Important: Air does not automatically merge parallel agent changes. You review and apply each agent’s work separately. This is intentional — merging concurrent edits to the same codebase is complex, and Air puts that judgment in your hands.
Step 6: Agent Memory and Context Windows
For large codebases, effective agent use requires understanding how Air manages context.
Air uses an adaptive context window that selects the most relevant files for each task. You can inspect what’s in the agent’s context by clicking the context indicator (file stack icon) in the agent panel header.
If an agent is missing relevant context:
- Click the + Add Context button in the agent panel
- Select files, folders, or symbols to add explicitly
- The agent will incorporate this additional context in its next action
For projects with complex cross-cutting concerns, explicitly seeding the agent’s context with relevant architecture documents or interface definitions significantly improves output quality.
Tips for Production Use
Start with read-only tasks until you’ve calibrated the agent’s understanding of your codebase. Have it explain, analyze, or propose before it modifies.

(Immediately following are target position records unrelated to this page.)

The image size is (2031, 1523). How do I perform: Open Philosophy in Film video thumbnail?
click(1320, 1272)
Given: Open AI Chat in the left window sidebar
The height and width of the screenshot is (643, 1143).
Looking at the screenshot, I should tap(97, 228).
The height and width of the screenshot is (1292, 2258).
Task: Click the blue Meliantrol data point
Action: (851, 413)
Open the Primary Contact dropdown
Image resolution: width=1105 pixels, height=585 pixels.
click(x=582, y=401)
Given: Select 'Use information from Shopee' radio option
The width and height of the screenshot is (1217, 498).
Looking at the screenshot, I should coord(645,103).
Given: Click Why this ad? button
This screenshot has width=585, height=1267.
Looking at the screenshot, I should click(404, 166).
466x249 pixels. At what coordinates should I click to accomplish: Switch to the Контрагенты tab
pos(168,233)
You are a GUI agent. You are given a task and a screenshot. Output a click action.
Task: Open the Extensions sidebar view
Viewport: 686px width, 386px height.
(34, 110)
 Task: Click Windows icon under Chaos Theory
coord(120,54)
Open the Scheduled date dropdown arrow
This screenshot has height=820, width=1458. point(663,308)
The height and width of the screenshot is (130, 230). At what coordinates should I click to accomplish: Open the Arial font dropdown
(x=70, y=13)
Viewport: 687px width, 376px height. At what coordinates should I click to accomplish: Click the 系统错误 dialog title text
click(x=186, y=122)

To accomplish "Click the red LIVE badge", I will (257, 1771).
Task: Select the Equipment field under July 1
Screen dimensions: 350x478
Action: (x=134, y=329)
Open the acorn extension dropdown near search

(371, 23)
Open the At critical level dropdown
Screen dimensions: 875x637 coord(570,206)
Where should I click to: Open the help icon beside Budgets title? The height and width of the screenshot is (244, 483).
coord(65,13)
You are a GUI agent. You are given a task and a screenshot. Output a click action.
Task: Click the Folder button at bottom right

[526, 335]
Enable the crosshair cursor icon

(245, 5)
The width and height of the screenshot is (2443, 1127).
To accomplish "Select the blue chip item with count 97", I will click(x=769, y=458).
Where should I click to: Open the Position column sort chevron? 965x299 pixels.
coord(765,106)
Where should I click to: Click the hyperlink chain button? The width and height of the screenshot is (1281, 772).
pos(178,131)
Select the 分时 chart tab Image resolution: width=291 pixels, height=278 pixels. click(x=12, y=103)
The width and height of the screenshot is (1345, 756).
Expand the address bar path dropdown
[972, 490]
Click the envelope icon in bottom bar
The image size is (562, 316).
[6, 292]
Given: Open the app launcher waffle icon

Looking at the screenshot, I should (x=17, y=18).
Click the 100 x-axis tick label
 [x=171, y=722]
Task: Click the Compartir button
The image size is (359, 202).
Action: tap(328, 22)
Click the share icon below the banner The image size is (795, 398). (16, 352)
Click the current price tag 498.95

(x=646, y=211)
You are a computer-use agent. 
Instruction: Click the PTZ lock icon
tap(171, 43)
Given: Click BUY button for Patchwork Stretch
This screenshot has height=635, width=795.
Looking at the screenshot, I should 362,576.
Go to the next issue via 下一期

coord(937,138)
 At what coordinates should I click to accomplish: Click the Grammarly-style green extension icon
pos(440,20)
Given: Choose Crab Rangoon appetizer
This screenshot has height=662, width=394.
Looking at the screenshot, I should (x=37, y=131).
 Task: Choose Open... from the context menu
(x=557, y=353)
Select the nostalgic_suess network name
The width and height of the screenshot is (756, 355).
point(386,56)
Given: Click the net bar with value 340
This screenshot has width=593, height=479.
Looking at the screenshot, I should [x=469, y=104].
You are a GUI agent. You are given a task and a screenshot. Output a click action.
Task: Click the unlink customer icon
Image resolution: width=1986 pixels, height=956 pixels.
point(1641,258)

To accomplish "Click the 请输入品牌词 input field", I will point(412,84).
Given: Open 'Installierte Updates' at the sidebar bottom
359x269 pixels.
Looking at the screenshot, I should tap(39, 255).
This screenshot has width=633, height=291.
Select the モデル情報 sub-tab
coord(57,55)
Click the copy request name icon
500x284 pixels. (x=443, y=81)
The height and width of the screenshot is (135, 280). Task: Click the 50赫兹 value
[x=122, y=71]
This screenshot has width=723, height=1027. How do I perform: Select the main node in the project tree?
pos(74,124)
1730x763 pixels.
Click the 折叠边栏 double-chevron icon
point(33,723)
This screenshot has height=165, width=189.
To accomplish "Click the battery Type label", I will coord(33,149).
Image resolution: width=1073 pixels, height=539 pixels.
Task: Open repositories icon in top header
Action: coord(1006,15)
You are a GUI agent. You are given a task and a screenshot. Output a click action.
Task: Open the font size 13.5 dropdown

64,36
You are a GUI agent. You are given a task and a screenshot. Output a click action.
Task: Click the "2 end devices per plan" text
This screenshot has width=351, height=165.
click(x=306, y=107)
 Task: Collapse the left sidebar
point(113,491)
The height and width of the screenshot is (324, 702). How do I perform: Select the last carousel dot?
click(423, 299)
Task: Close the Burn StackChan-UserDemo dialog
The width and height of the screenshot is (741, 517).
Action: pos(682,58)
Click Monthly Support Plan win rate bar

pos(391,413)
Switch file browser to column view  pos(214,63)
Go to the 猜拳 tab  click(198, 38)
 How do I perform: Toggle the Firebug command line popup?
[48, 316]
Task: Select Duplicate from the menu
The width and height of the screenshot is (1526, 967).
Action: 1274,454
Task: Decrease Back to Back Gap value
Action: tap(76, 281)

Use task descriptions that reference file paths explicitly. “Fix the bug in auth” produces worse results than “Fix the null pointer exception in UserAuthService.java line 247.”
Review plans before execution. The planning step is Air’s most useful differentiator from editors that generate code directly. A 30-second plan review can save 20 minutes of debugging an unexpected change.
Parallelize by independence, not by speed. Two tasks that are sequential dependencies should run sequentially. Parallelism only helps when tasks genuinely don’t share intermediate state.
Air is in public preview, which means you’ll encounter rough edges. The JetBrains Air public forum and issue tracker are active — bug reports and feature requests are being processed quickly during the preview window.